The purpose of MODIS SST is to provide high quality global measurements of this parameter. MODIS SST is superior to AVHRR SST due to the higher sensitivity and lower signal-to-noise characteristics of the MODIS instrument. The mid-IR channels are especially useful in the high water vapor, low-latitude regions compared with previous radiometers. They are also less suspectible to aerosol contamination compared to the 11-12 um channels.

Summary of Parameters:

Sea Surface Temperature


In order to understand the processes involved in global climate change many different scientific measurements are needed. One of the parameters critical to understanding how the oceans affect climate on a global scale is sea surface temperature (SST). An example of the importance of this measurement for climate studies is their use in the study of the Western Boundary Currents of the world's oceans. The Western Boundary Currents play an important role in the Earth's heat balance. They carry a tremendous amount of heat poleward from low-latitude regions. Because the currents exhibit strong SST gradients, the SST measurements can be used to determine their displacements. Knowledge of the displacements, in turn, allows us to improve our understanding of ocean circulation and heat transport. SST measurements are also critical parameters in coupled atmospheric-ocean global circulation models (GCMs) for determining air-sea interaction, atmospheric convection, and model boundary conditions.

Related Data Sets:

AVHRR Pathfinder SST, AVHRR MCSST, and ATSR SST products. Also GHRSST products.

2. Investigator(s):

Investigator(s) Name and Title:

Dr. Robert Evans
University of Miami/Rosentiel School of Marine and Atmospheric Sciences

3. Theory of Measurements:

Briefly, radiative transfer theory is used to correct for the effects of the atmosphere on the observations by utilizing "windows" of the electromagnetic spectrum where little or no atmospheric absorption occurs. Channel radiances are transformed (through the use of the Planck function) to units of temperature, then compared to a-priori (in situ) temperatures for algorithm development. Adjustments to skin temperature are made through comparisons with in situ radiometer measurements.

4. Equipment:

Sensor/Instrument Description:

Collection Environment:

MODIS instrument. More information on MODIS can be found here.

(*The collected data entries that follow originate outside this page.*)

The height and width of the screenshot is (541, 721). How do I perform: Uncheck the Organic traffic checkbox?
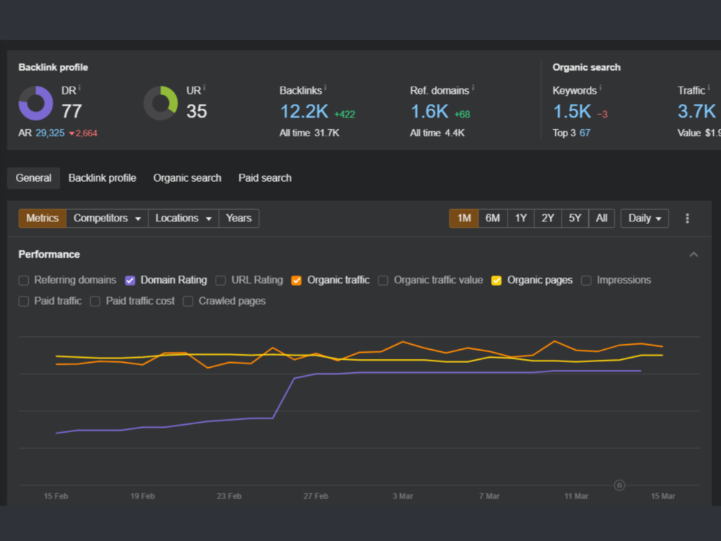[x=296, y=281]
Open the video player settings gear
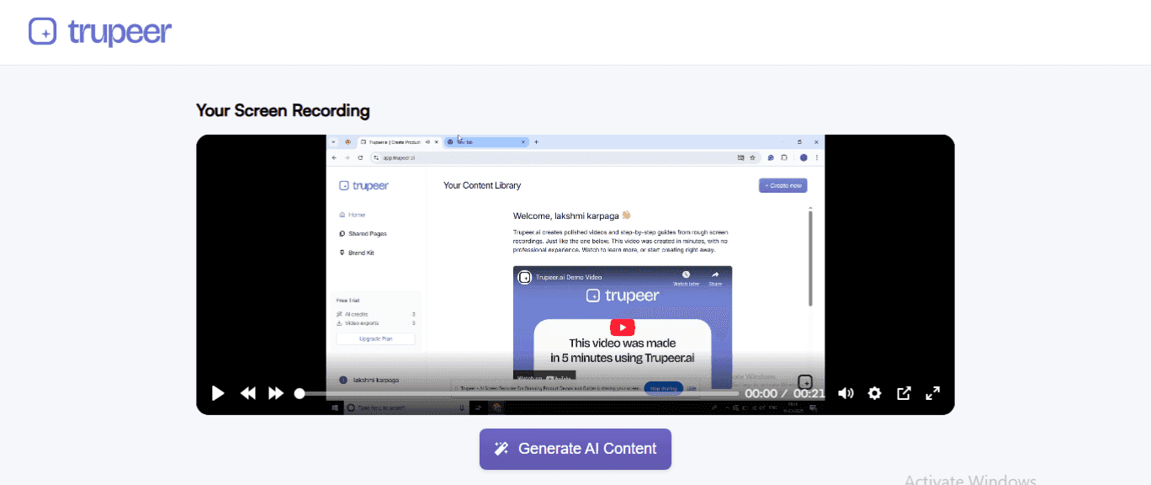1151x485 pixels. [x=874, y=393]
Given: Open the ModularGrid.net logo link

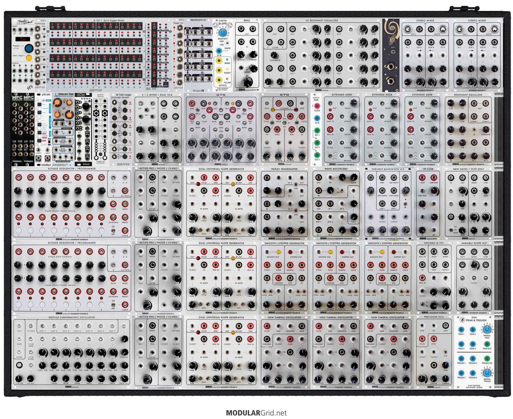Looking at the screenshot, I should pyautogui.click(x=256, y=413).

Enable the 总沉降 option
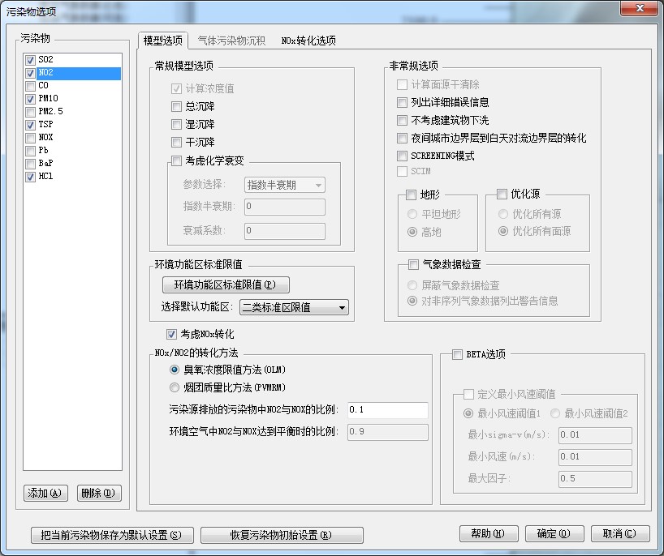coord(177,107)
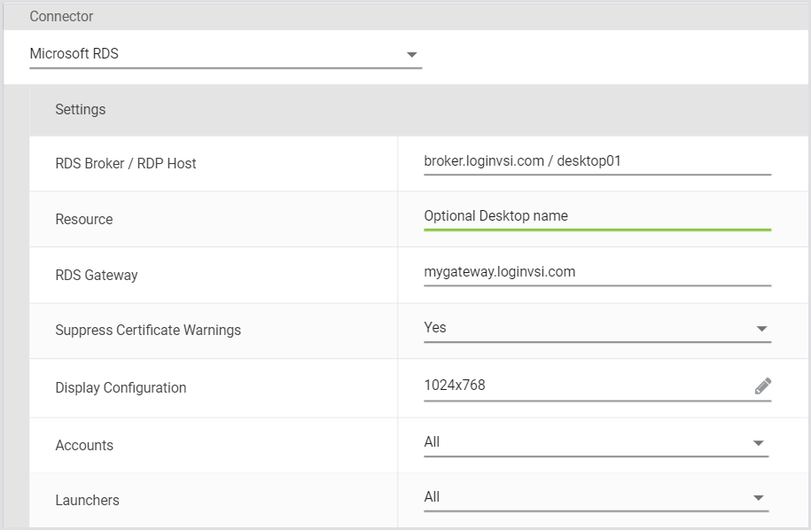811x530 pixels.
Task: Click the Suppress Certificate Warnings label
Action: tap(148, 331)
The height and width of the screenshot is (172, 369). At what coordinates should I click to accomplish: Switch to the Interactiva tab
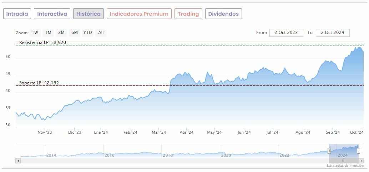click(52, 14)
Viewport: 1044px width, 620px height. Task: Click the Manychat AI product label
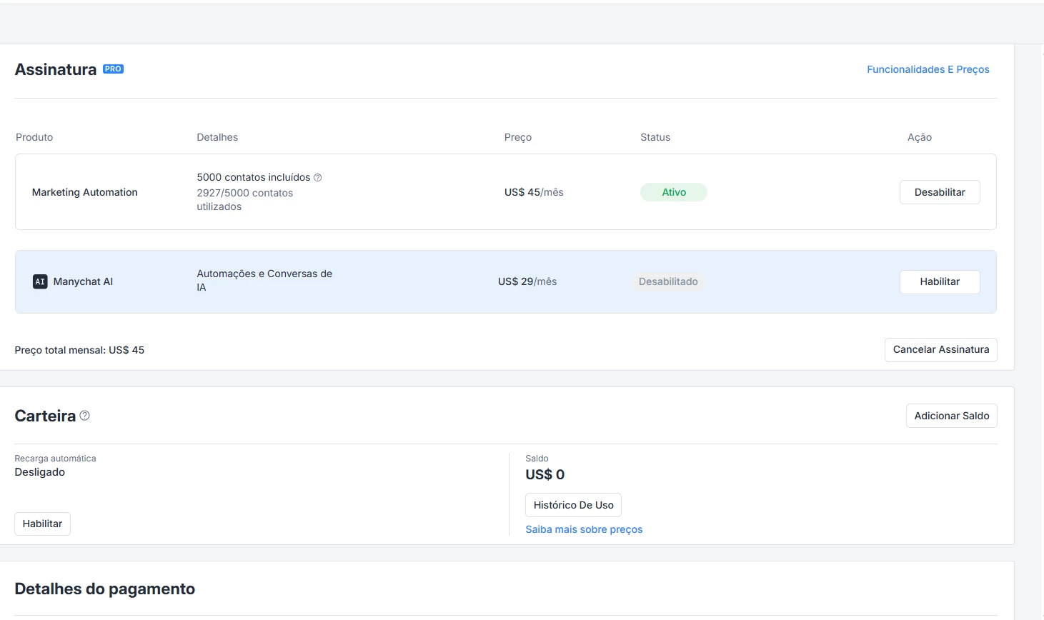83,281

NASA Terra and Aqua satellites

Source/Platform Mission Objectives:

The Terra and Aqua platforms contain a number of instruments whose purpose is to observe the Earth's oceans, land and atmosphere to study global climate.

Key Variables:

Terra/Aqua is in a sun-synchronous near polar orbit at an altitude of 705 km with a descending node of 10:30 a.m. The MODIS sensor detects emitted and reflected radiance in 36 channels (windows) spanning the visible to IR spectrum (0.4 - 14.4 um). Quantization is 12 bit. More information can be found here.

Principles of Operation:

MODIS is a scanning radiometer whereby the viewing optics scan side-to-side with respect to the ground track via a rotating mirror. The scan rate is 20.3 rpm. Specifically (from

"The Scan Mirror Assembly uses a continuously rotating double-sided scan mirror to scan +/- 55-degree driven by a motor encoder built to operate at 100 percent duty cycle throughout the 6-year instrument design life. The optical system consists of a two-mirror off-axis afocal telescope which directs energy to four refractive objective assemblies; one for each of the VIS, NIR, SWIR/MWIR and LWIR spectral regions covering a total spectral range of 0.4 to 14.4 um. "

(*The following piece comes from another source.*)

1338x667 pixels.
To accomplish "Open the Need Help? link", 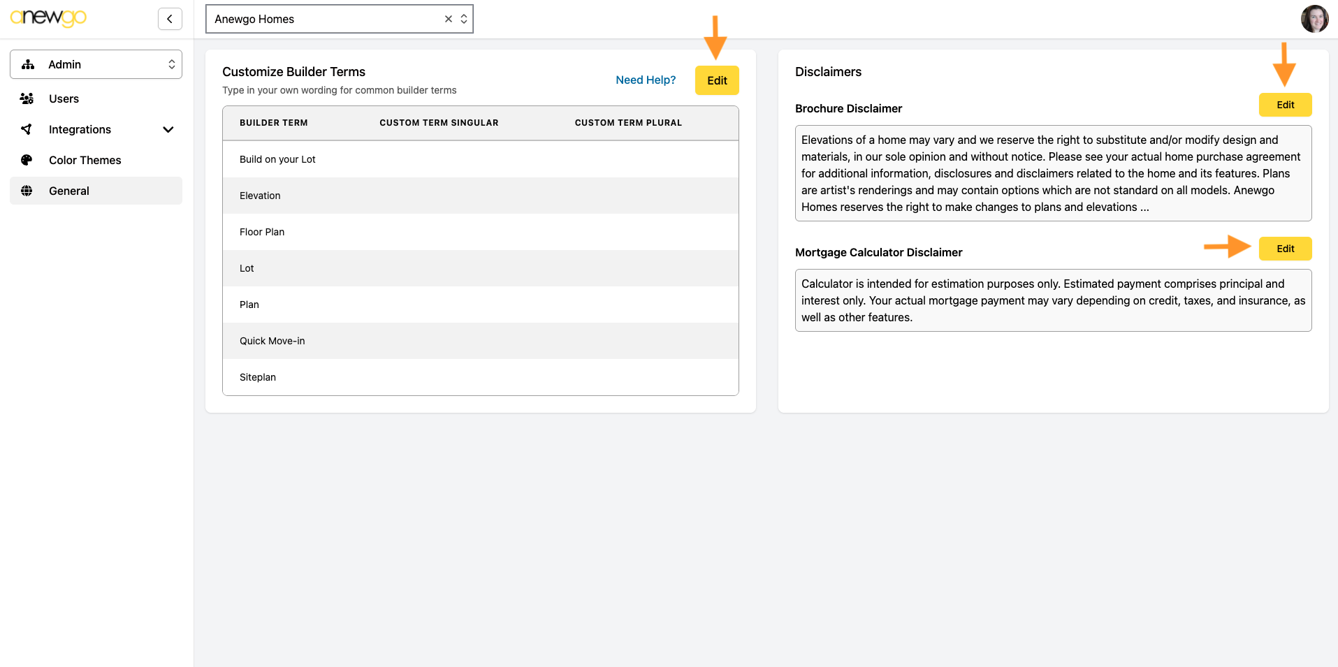I will click(646, 80).
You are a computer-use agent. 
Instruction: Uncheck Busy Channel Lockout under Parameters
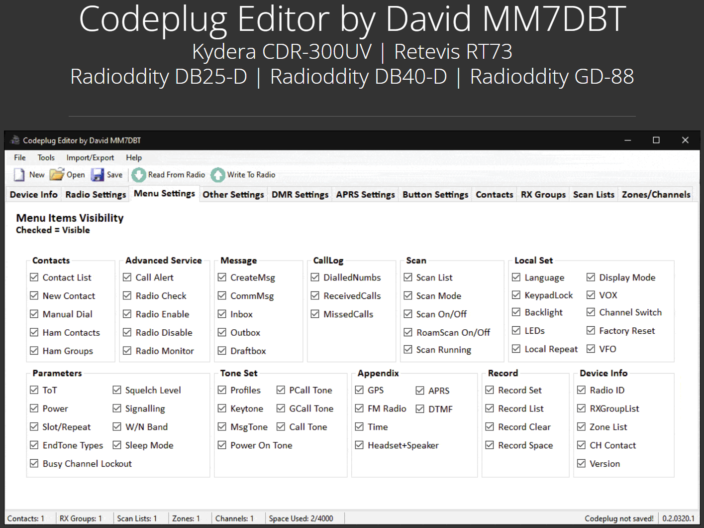(34, 463)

Sensor/Instrument Measurement Geometry:

A +/- 55-degree scanning pattern at the Terra/Aqua orbit of 705 km altitude achieves a 2330 km ground swath providing global coverage every one to two days.

Manufacturer of Sensor/Instrument:

Raytheon Santa Barbara Remote Sensing, Goleta, California



For the IR channels onboard calibration consists of a v-groove Blackbody as well as a view to space. Additional onboard calibrators consist of a Solar Diffuser, a Spectroradiometric calibration assembly and a Solar Diffuser Stability Monitor.


The noise equivalent temperature difference (NET) for the IR channels are:
MODIS Channel Bandwidth (um) NET (degK)
20 3.66-3.84 0.05
22 3.929-3.989 0.07
23 4.02-4.08 0.07
31 10.78-11.28 0.05
32 11.77-12.27 0.05

Frequency of Calibration:

A blackbody measurement is taken for each scan.

5. Data Acquisition Methods:

Terra and Aqua capture data on onboard tape recorders for later retransmission. MODIS data (along with data from other sensors on Terra and Aqua ) are then transferred to ground stations in White Sands, New Mexico, via the Tracking and Data Relay Satellite System (TDRSS).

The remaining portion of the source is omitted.